Records from a collection >>

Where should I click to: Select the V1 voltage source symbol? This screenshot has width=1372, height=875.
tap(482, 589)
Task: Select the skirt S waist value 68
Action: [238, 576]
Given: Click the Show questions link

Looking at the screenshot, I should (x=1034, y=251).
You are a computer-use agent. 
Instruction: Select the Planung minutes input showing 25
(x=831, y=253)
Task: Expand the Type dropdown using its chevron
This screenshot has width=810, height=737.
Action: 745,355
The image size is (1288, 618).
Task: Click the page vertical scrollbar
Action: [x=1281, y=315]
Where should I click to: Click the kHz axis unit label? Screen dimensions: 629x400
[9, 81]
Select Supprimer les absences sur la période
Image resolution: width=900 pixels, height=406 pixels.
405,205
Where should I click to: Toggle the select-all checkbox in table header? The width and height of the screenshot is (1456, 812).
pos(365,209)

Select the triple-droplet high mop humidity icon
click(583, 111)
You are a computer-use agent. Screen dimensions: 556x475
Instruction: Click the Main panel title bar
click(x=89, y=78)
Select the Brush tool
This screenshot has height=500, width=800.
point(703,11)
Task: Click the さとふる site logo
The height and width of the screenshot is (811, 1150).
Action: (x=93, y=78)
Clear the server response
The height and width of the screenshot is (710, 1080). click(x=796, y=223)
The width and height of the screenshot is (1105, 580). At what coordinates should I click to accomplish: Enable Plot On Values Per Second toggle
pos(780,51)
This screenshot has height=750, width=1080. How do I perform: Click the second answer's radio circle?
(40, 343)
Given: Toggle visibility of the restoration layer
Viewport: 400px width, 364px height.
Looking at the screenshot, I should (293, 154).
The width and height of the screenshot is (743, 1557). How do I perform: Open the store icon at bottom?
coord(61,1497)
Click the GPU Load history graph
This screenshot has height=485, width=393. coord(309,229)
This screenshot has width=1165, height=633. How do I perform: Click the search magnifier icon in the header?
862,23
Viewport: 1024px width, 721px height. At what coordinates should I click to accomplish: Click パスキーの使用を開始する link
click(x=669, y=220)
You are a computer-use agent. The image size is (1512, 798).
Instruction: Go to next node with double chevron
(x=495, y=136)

WHAT THIS TASK INVOLVES >> Restate the records exactly. Leave nothing out.

RESPONSE BELOW >>
Where should I click to: Select the V1 voltage source symbol? This screenshot has width=1372, height=875.
tap(482, 589)
Task: Select the skirt S waist value 68
Action: [238, 576]
Given: Click the Show questions link

Looking at the screenshot, I should (x=1034, y=251).
You are a computer-use agent. 
Instruction: Select the Planung minutes input showing 25
(x=831, y=253)
Task: Expand the Type dropdown using its chevron
This screenshot has width=810, height=737.
Action: 745,355
The image size is (1288, 618).
Task: Click the page vertical scrollbar
Action: [x=1281, y=315]
Where should I click to: Click the kHz axis unit label? Screen dimensions: 629x400
[9, 81]
Select Supprimer les absences sur la période
Image resolution: width=900 pixels, height=406 pixels.
405,205
Where should I click to: Toggle the select-all checkbox in table header? The width and height of the screenshot is (1456, 812).
pos(365,209)

Select the triple-droplet high mop humidity icon
click(583, 111)
You are a computer-use agent. Screen dimensions: 556x475
Instruction: Click the Main panel title bar
click(x=89, y=78)
Select the Brush tool
This screenshot has height=500, width=800.
point(703,11)
Task: Click the さとふる site logo
The height and width of the screenshot is (811, 1150).
Action: (x=93, y=78)
Clear the server response
The height and width of the screenshot is (710, 1080). click(x=796, y=223)
The width and height of the screenshot is (1105, 580). At what coordinates should I click to accomplish: Enable Plot On Values Per Second toggle
pos(780,51)
This screenshot has height=750, width=1080. How do I perform: Click the second answer's radio circle?
(40, 343)
Given: Toggle visibility of the restoration layer
Viewport: 400px width, 364px height.
Looking at the screenshot, I should (293, 154).
The width and height of the screenshot is (743, 1557). How do I perform: Open the store icon at bottom?
coord(61,1497)
Click the GPU Load history graph
This screenshot has height=485, width=393. coord(309,229)
This screenshot has width=1165, height=633. How do I perform: Click the search magnifier icon in the header?
862,23
Viewport: 1024px width, 721px height. At what coordinates should I click to accomplish: Click パスキーの使用を開始する link
click(x=669, y=220)
You are a computer-use agent. The image size is (1512, 798).
Instruction: Go to next node with double chevron
(x=495, y=136)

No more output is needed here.